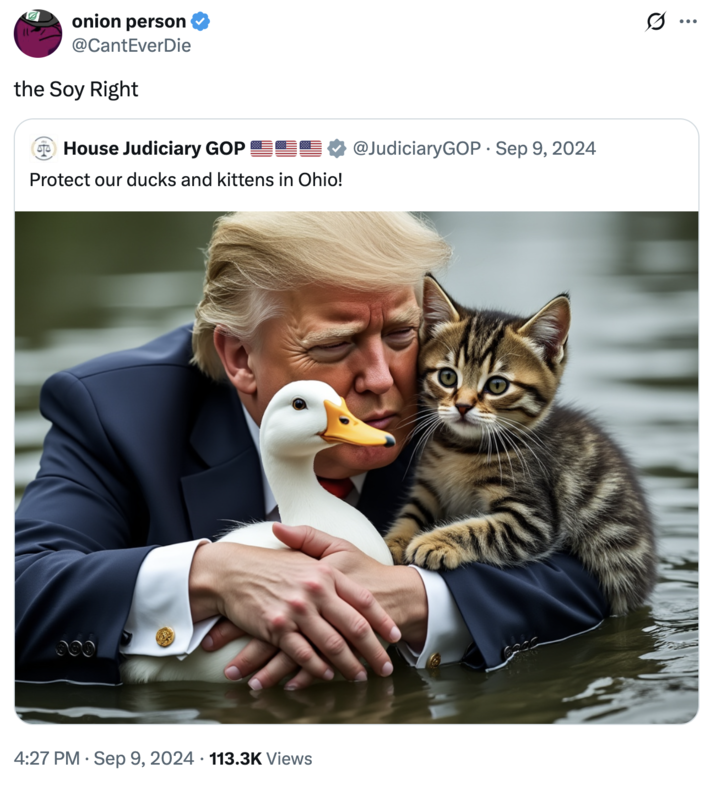Screen dimensions: 716x785
Task: Click the @JudiciaryGOP handle
Action: (x=417, y=149)
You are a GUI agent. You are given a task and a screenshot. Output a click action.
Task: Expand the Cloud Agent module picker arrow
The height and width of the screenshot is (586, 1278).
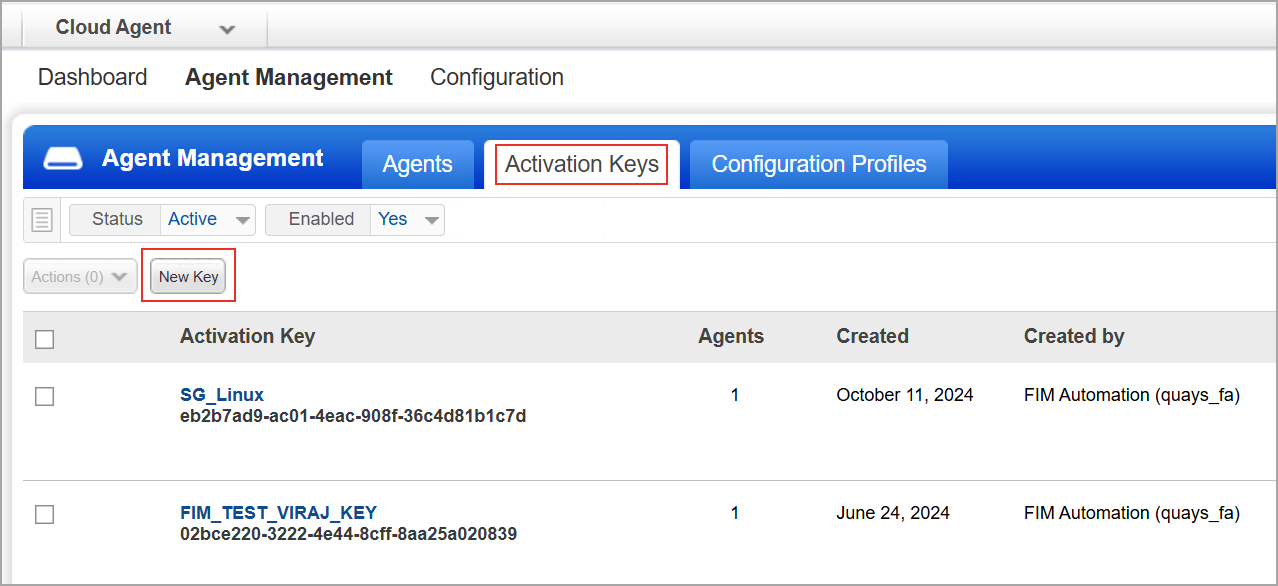coord(227,29)
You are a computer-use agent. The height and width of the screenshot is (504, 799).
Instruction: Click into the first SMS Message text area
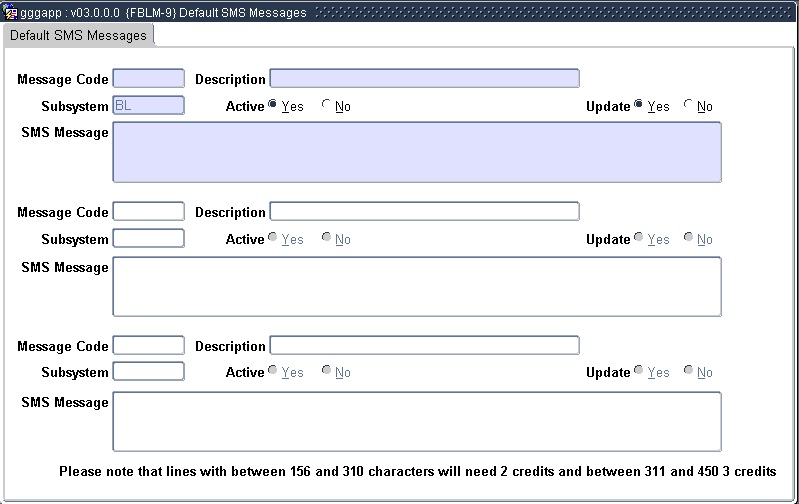[x=416, y=152]

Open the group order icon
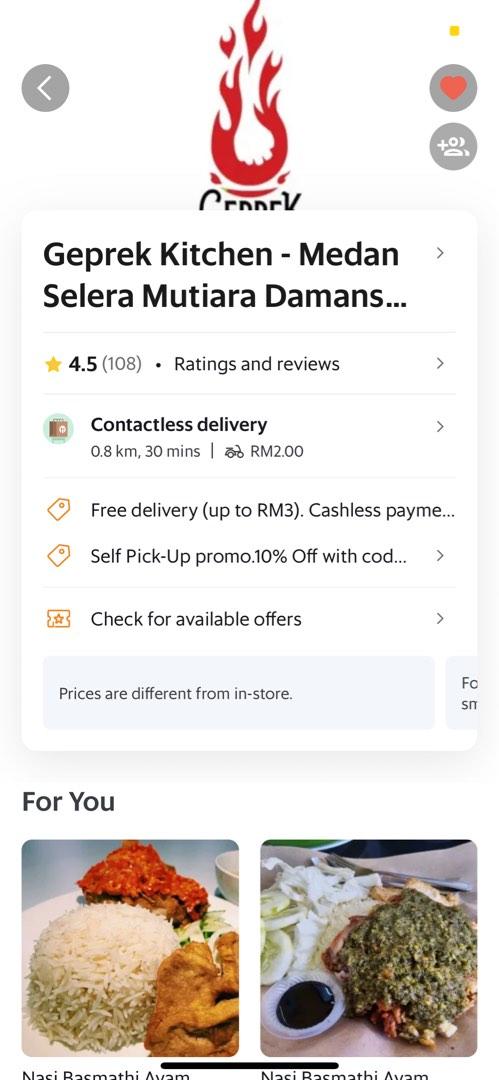pyautogui.click(x=453, y=146)
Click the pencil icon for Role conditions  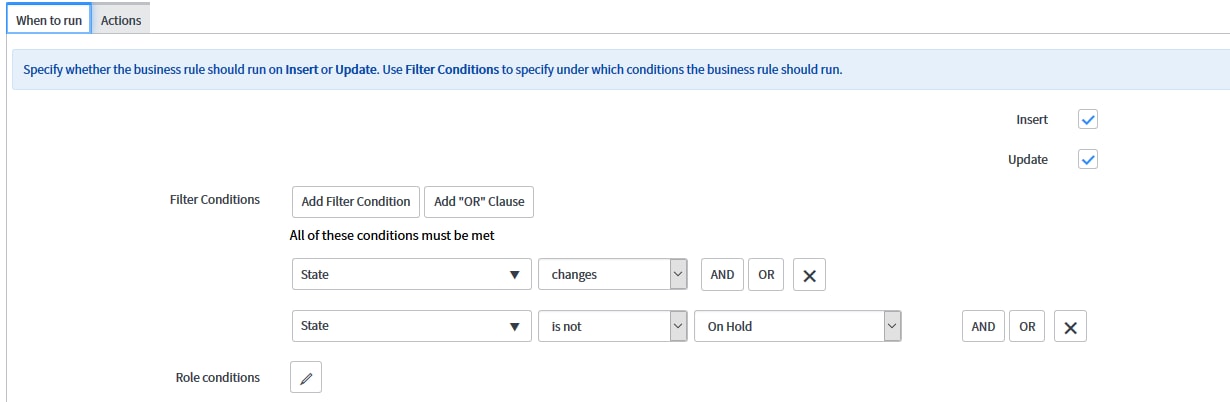pos(306,378)
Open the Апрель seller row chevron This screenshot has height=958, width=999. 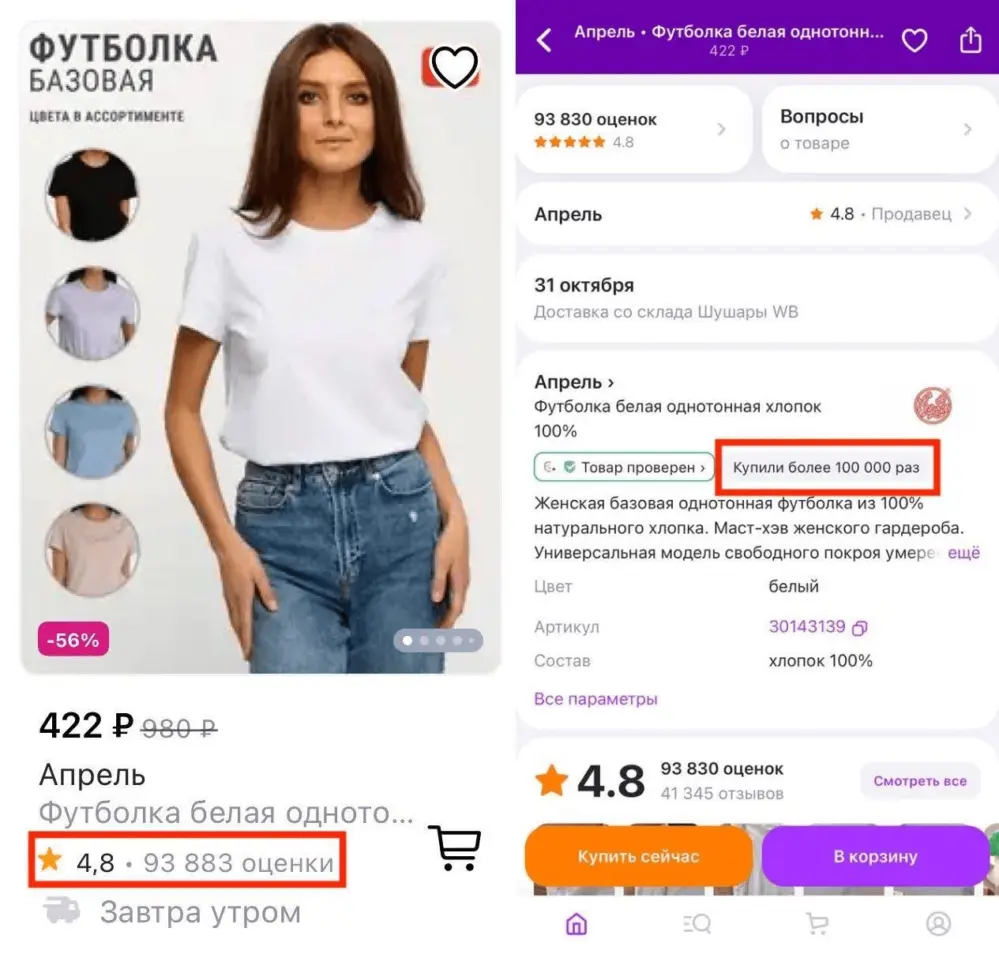coord(967,214)
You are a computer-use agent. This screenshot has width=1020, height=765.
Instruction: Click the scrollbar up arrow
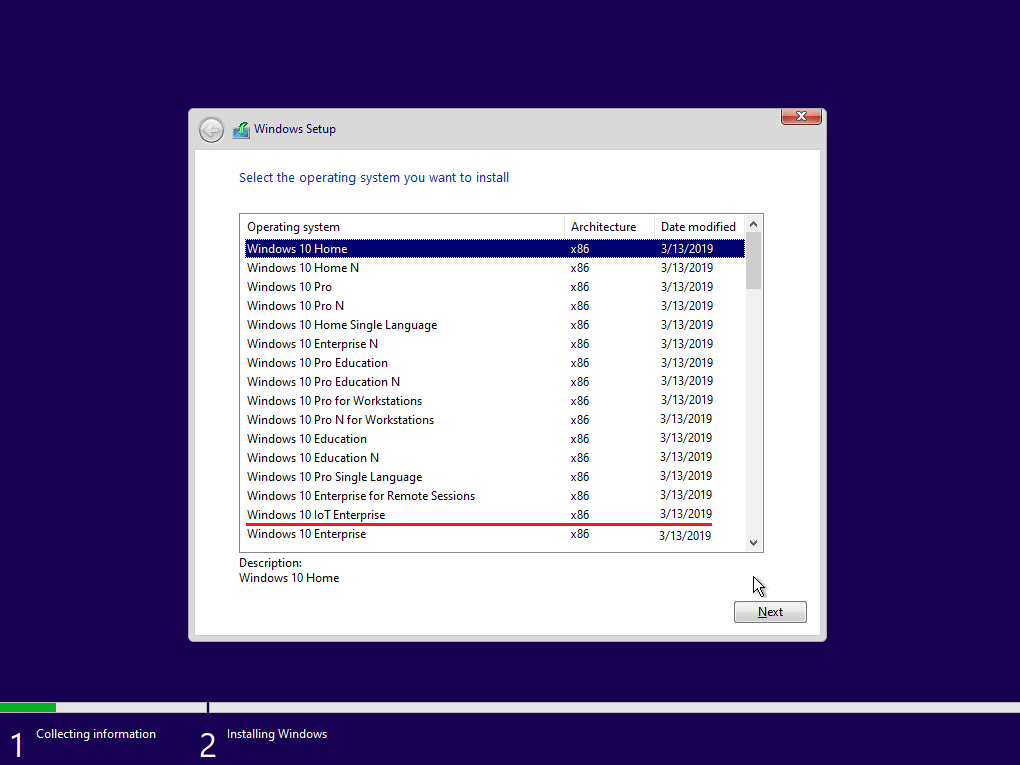[x=753, y=223]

________________________________________

YOUR OBJECTIVE: Report every line in the data that holds "computer", copying each one.

ANSWER TO THIS PROBLEM:
You are a computer-use agent. The height and width of the screenshot is (504, 799).
You are a computer-use agent. This screenshot has width=1020, height=765.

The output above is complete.